:: WHAT IS EXPECTED ::
Repeat every entry below exactly as given.

========================================

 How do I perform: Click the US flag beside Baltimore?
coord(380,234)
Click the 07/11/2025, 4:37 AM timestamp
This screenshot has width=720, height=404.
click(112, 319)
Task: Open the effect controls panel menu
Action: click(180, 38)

========================================

:: EXERCISE RESPONSE ::
 How do I perform: Click the US flag beside Baltimore?
coord(380,234)
Click the 07/11/2025, 4:37 AM timestamp
This screenshot has width=720, height=404.
click(112, 319)
Task: Open the effect controls panel menu
Action: click(180, 38)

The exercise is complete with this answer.